Joseph R Williamson and Yasuo Ido
Significance: Numerous clinical trials implicate a key role for hyperglycemia in the pathogenesis of diabetic complications. Recent studies support the importance of oxidative stress in mediating these complications. Although it is well known that hyperglycemia increases the rates of glucose metabolism via glycolysis and the sorbitol pathway, the importance of their contributions to oxidative stress and diabetic complications remains controversial.
Recent advances and critical issues: The major objectives of this review are to draw attention to: 1) recent advances supporting the importance of oxidative stress linked to increased sorbitol oxidation in fueling oxidative stress evoked by hyperglycemia, 2) important caveats to interpretations of experimental observations using flawed experimental protocols and methods and/or inappropriate surrogate animal models of diabetes (i.e. galactosemia) thought to challenge or refute an important role for the sorbitol pathway in the pathogenesis of diabetic complications and 3) speculations not supported by credible evidence.
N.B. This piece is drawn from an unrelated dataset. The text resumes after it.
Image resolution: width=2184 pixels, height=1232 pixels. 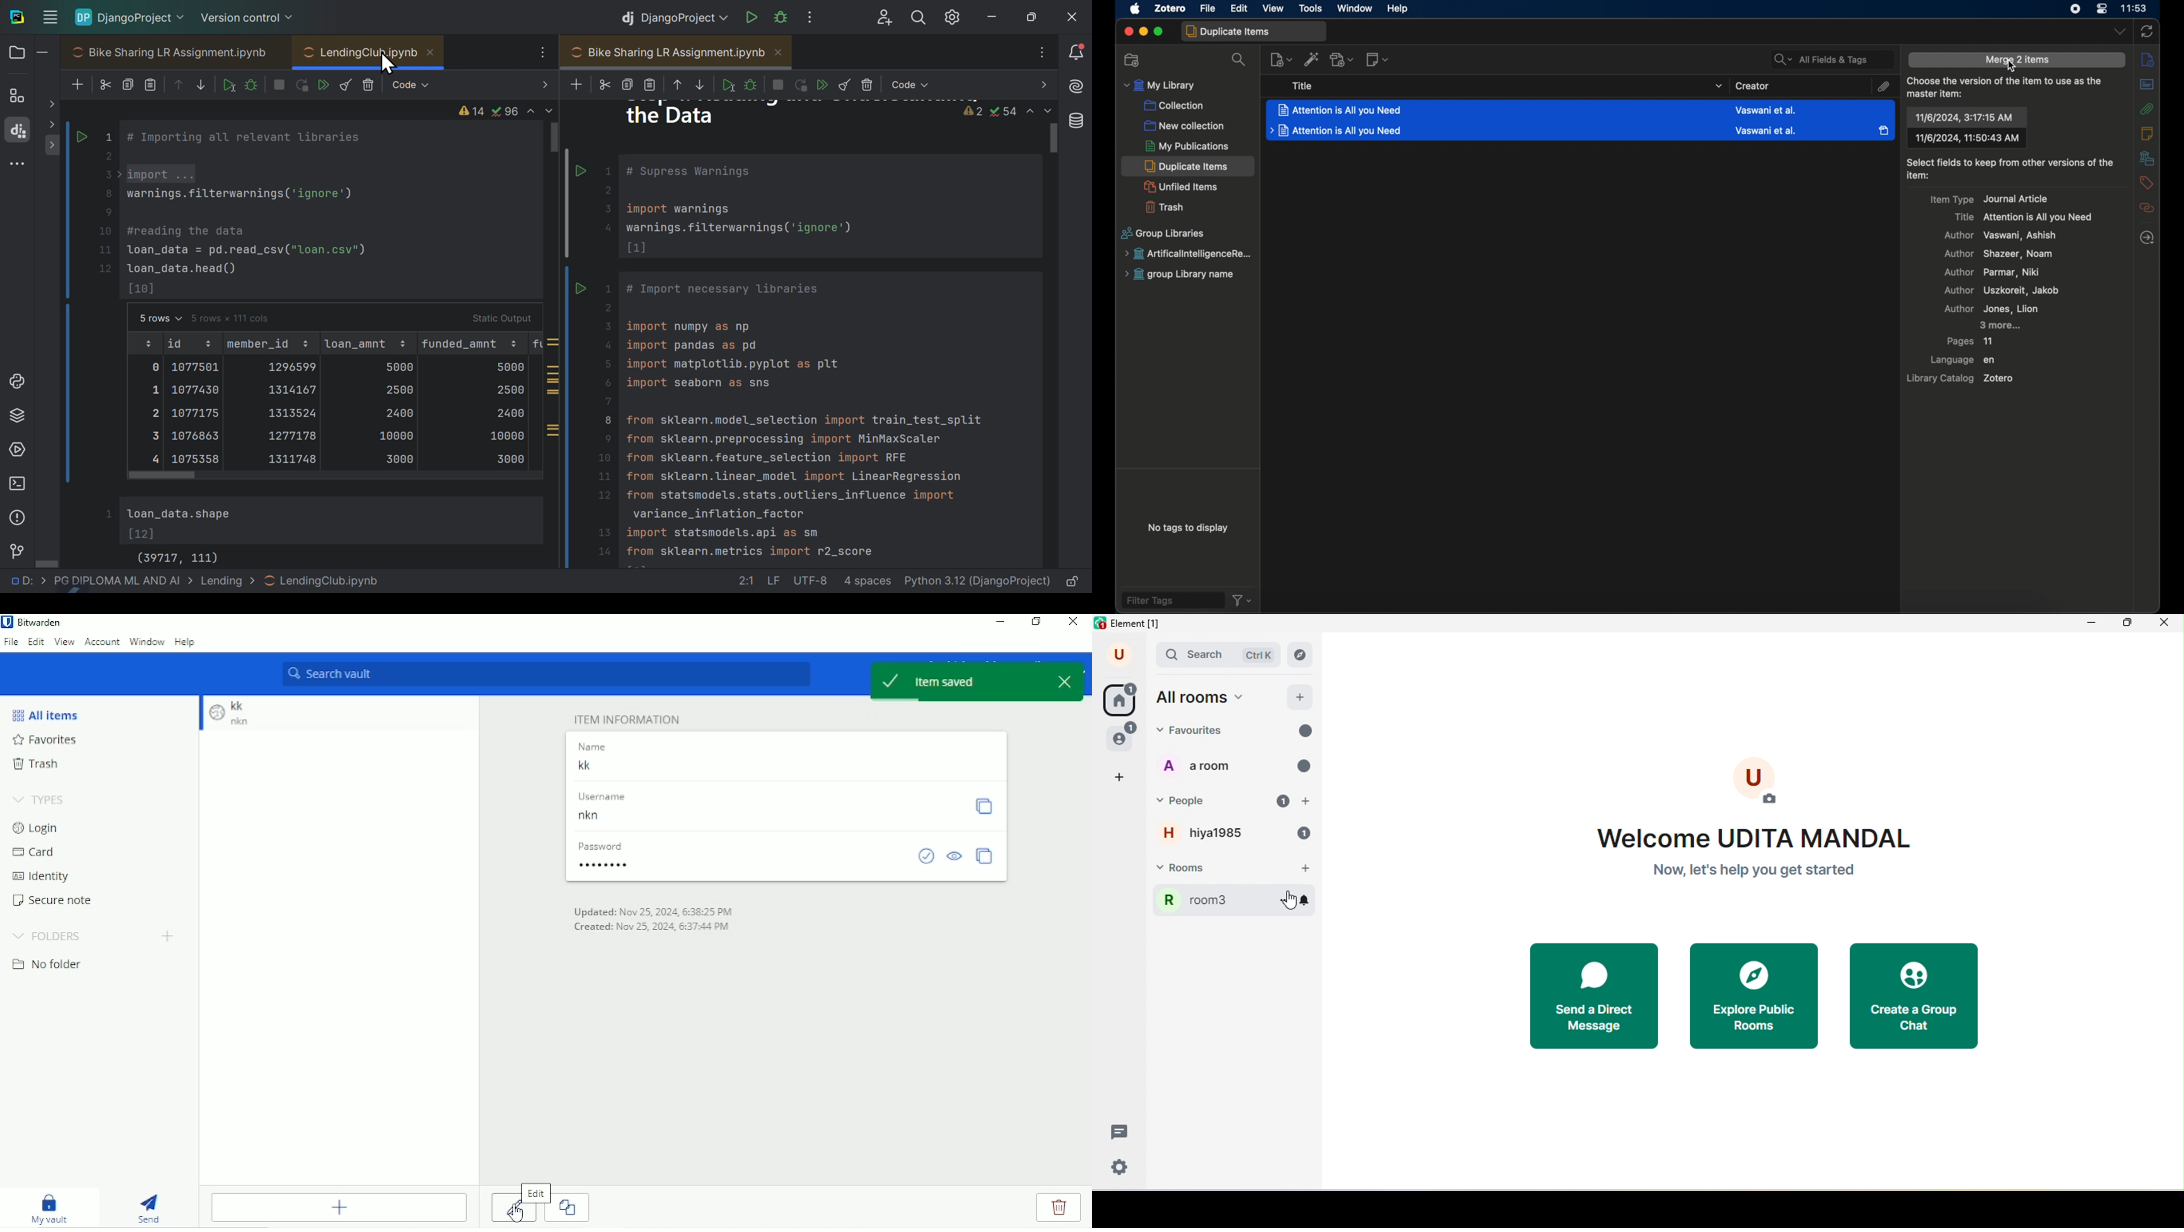 I want to click on library catalog zotero, so click(x=1960, y=379).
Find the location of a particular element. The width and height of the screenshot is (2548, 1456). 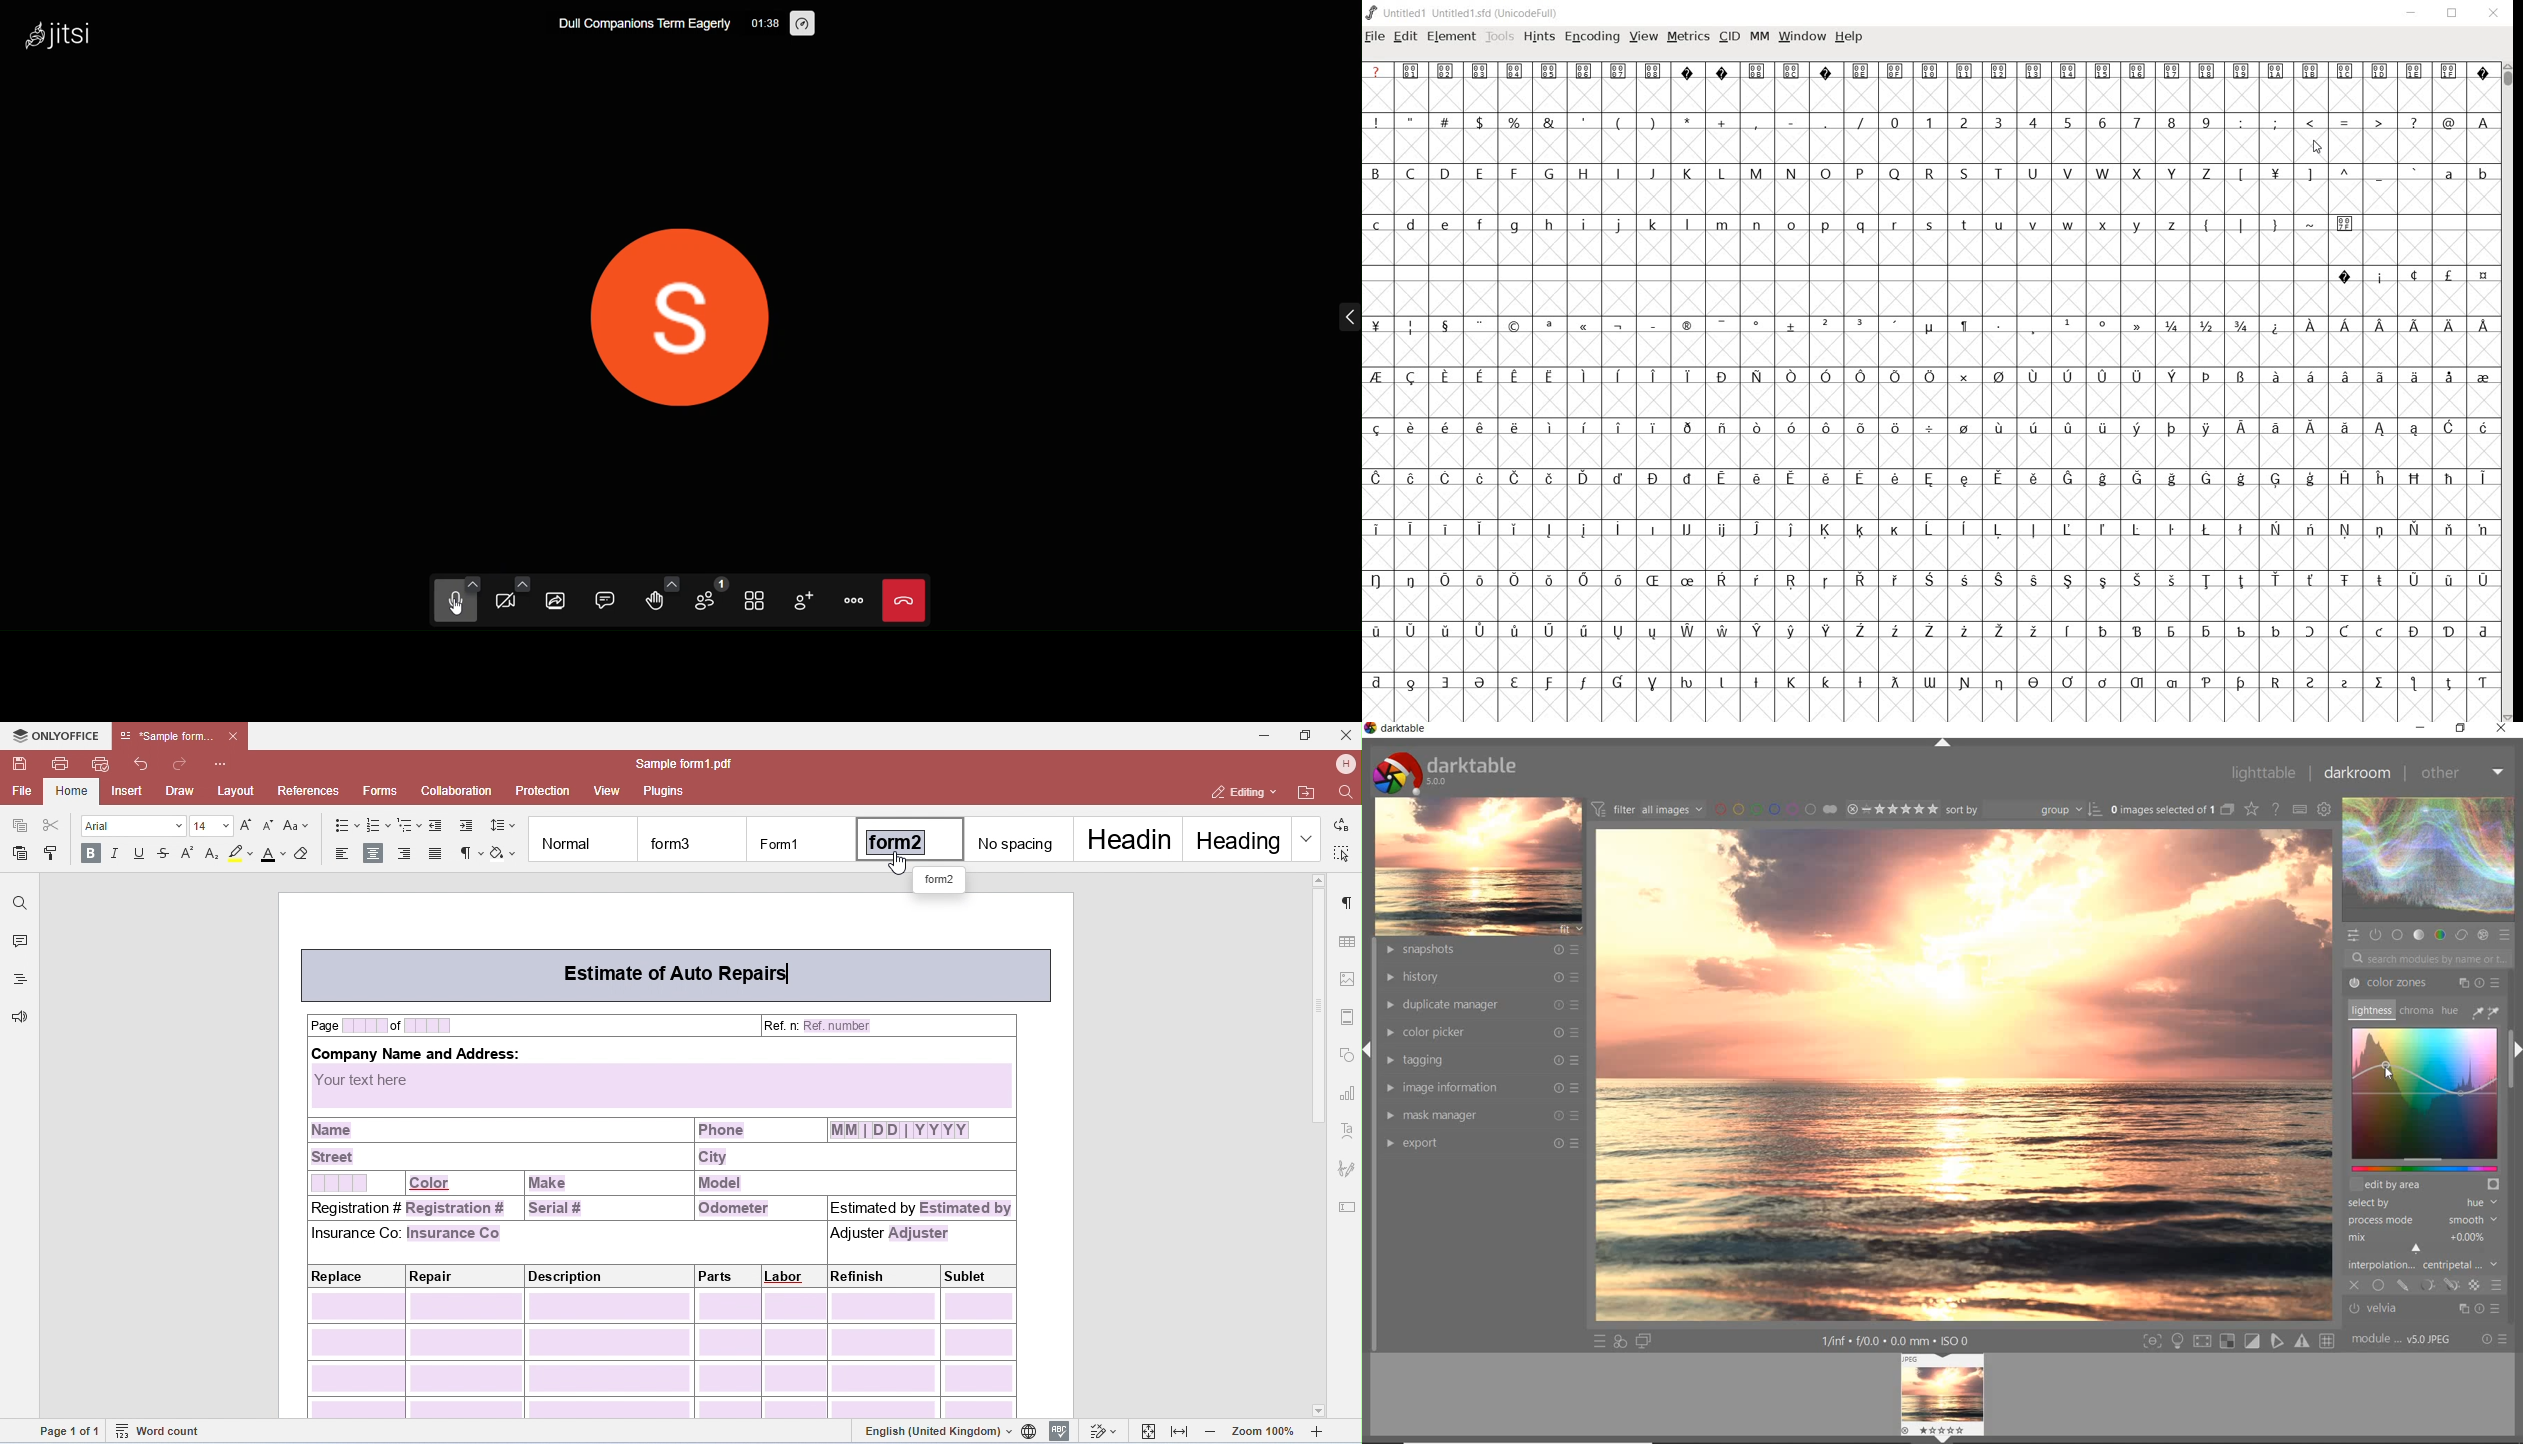

number 0 - 9 is located at coordinates (2050, 122).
The first enzyme in the sorbitol pathway is Aldose Reductase (AR), which converts glucose to sorbitol. Sorbitol is then reduced to fructose by Sorbitol Dehydrogenase (SDH) coupled to transfer of electrons and protons to oxidized cytoplasmic Nicotinamide Adenine Dinucleotide (NAD+c) to form NADHc, the reduced form of NAD. NADHc fuels production of superoxide by NADHc-fueled NAD(P)H oxidases causing oxidative stress which impairs the activity of numerous enzymes including Na+K+/ATPase resulting in Metabolic Suppression. Oxidative stress and Metabolic Suppression play key roles in mediating diabetic complications.
Future directions: This scenario has important implications for the design and optimization of future therapies for prevention and treatment of diabetic complications, e.g. endogenous antioxidants C-peptide and pyruvate and more efficacious inhibitors of sorbitol production and sorbitol oxidation.